For the record, William had two brothers: John and Malcolm. This means William’s father had three sons. In addition, both John and Malcolm lived long enough to help their brother in his fight against the British.
To the narrator: YOU ARE A LIAR.
There are so, so many other things going on in this movie and no time to discuss them. I’ll leave off with Isabella. Aside from her being aged up, which works for dramatic purposes, the movie completely undercuts the things about this woman that made her fascinating. Later in her life, fed up with her husband, Isabella took on Roger Mortimer as a lover and overthrew Edward II, ruling England as a regent for her son. She was nicknamed the “she-wolf of France” for her fierce personality and ball-busting ways. The historical Isabella is sadly lacking in Braveheart. She shows small sparks of life, but there are far too many shots of her walking dreamily through hallways and thinking about Wallace. Oh, and the principle language in the English court in the 1300s was French, so she and her maid could not have gotten away with all their “secret conversations.”
Can we and should we excuse the film’s inaccuracies and accept it as a piece of drama?

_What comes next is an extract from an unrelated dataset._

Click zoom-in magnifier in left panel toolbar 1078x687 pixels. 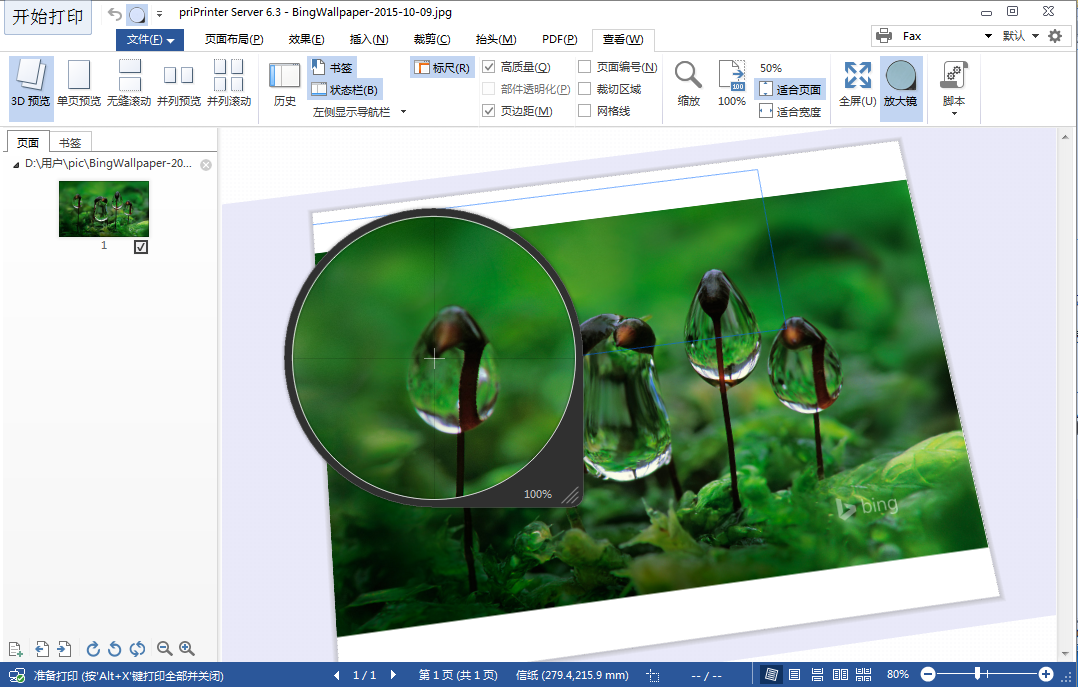click(x=186, y=649)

To some degree, sure, but I have a problem with the argument that nobody’s allowed to get offended because it’s “just a movie.” Movies can revitalize interest in subjects that have largely been forgotten about. Braveheart sparked a new wave of tourism to Scotland. Some people might end up hearing the real story, but most of us are left with faint memories of evil kings mercilessly killing heroes without knowing where we learned the story. You can still enjoy the story and appreciate the history at the same time. Sometimes, you might even find that you like the truth better than the fiction.